We cannot help but think of the injustice in expecting Godzilla to defeat this beast of humanity’s making all on his own. We encourage members of the public to revisit Field Report 12, which offers lessons from Kaiju Brooklyn about interdependence and collaboration.   

If this lesson feels daunting or unrealistic, we offer wisdom from Geoff Mann. The following is from the chapter titled “Disassembly Required, or, This Will Not Be Easy” in his book called, Disassembly Required: A Field Guide to Actually Existing Capitalism

“The greatest and most valuable anticapitalist quality right now [is] a willingness and energy to refuse the structural bind of capitalism, to boldly fail, in imagination, analysis, logic, organization, strategy. This requires extraordinary courage, and it is easy to forget that courage generally comes from either having nothing to lose, or from having no real fear of losing.
 It is the many people in between, who fear losing what little stability and hope capitalism currently provides, or who believe that capital might yet deliver on its promises, that acquiesce or embrace the rules. Anticapitalists' greatest political task, along with the experiments ongoing and to come, is to reach these folks, to help make sense of their experience in a way that does not belittle their hesitation. These are the people who feel their whole world is on the line; they have good reason for being reluctant to exchange it for what often sounds like empty promises, or worse.
All this requires an inexhaustible determination, for while anything is possible, there is limited time in which to do it.

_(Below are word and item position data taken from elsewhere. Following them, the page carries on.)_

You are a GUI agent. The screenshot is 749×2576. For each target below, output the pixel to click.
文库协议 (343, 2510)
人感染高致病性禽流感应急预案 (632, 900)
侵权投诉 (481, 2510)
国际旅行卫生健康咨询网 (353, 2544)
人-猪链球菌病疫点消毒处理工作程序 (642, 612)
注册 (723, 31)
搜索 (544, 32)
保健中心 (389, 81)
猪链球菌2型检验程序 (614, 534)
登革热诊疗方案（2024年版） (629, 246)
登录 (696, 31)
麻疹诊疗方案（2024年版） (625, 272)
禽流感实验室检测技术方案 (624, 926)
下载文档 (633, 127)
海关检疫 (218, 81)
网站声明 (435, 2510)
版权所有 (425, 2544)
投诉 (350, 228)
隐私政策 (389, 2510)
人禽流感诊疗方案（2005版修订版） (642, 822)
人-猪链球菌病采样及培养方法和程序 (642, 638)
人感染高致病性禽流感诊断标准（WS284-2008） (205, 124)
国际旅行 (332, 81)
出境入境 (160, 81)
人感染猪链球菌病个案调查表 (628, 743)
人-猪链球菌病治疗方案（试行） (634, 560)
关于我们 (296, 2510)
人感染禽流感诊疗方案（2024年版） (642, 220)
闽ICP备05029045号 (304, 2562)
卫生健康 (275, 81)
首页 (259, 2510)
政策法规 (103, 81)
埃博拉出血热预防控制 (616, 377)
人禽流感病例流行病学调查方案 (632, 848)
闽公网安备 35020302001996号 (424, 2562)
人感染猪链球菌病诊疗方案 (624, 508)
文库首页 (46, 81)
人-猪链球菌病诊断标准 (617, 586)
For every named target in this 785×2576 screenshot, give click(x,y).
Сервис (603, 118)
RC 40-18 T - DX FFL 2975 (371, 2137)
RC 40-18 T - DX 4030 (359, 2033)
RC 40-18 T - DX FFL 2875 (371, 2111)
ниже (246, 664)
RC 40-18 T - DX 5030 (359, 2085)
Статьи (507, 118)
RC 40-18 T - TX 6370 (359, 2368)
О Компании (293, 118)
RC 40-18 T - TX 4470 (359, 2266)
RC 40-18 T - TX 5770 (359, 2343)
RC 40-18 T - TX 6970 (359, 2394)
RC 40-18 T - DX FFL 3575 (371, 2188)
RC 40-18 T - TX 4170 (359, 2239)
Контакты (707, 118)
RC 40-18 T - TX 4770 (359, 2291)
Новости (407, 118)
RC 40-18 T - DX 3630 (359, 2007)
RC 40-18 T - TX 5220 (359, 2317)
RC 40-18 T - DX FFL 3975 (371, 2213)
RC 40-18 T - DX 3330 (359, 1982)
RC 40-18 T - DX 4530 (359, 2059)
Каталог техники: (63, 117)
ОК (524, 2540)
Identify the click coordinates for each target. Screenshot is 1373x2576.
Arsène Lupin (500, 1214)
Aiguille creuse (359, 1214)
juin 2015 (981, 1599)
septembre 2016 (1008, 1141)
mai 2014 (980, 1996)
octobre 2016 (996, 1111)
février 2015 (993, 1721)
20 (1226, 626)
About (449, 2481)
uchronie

Tireless determination, of course, is not always easy to nurture in one's self or one's friends. But we can take heart in the fact that with no single correct beginning, and no single correct end, even though there is little time, if we try, nothing we do is a waste of it.” - Page 247, Disassembly Required

To move forward in building more just and equitable futures, we must understand how we ended up here, in this version of the present.

If readers take anything away from this Field Report, we hope it is not despair. We hope it is the knowledge that everything happening around us is a result of a set of choices, and we can choose differently! It will take time, and it will be difficult, but it can also be joyful. It can also be fun. 

If readers find themselves feeling powerless, we suggest they revisit the sources of power referenced in Field Report No. 12—we all have power. We can build each other up. We are not alone. We hope the public does take our suggestion that they get themselves a little treat. Little treats are a key component of building better futures.